### Exercise requirements
The lines to find are those in the entries that hold the word "agent"; copy every one of them.

[Stored data]
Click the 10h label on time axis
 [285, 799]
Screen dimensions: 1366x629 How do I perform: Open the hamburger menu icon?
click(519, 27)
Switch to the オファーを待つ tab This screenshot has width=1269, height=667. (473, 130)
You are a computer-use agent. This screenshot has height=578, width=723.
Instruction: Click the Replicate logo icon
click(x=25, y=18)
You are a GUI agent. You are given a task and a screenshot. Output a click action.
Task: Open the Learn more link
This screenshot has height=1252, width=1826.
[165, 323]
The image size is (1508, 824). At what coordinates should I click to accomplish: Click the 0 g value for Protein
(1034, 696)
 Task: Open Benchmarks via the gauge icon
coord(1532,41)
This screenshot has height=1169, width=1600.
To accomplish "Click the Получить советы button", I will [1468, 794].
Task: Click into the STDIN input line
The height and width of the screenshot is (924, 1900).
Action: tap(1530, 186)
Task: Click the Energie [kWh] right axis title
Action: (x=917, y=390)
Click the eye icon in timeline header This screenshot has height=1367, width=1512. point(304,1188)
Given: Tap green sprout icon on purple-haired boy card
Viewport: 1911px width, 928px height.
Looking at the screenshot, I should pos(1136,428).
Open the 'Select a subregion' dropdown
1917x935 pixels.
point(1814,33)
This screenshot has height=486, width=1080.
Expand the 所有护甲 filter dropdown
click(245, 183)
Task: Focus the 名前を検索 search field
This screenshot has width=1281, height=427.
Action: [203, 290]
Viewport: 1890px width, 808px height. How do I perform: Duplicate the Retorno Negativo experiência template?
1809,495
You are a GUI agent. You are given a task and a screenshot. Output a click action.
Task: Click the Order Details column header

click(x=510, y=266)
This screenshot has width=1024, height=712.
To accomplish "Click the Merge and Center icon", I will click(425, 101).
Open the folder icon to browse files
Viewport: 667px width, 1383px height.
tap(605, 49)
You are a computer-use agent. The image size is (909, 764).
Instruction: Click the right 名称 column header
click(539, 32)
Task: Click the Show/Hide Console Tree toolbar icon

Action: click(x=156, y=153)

### Result
You are a computer-use agent. This screenshot has height=578, width=723.
You are a GUI agent. You are given a task and a screenshot. Output a click action.
You are a GUI agent. You are given a task and a screenshot. Output a click action.
You are a computer-use agent. The image size is (909, 764).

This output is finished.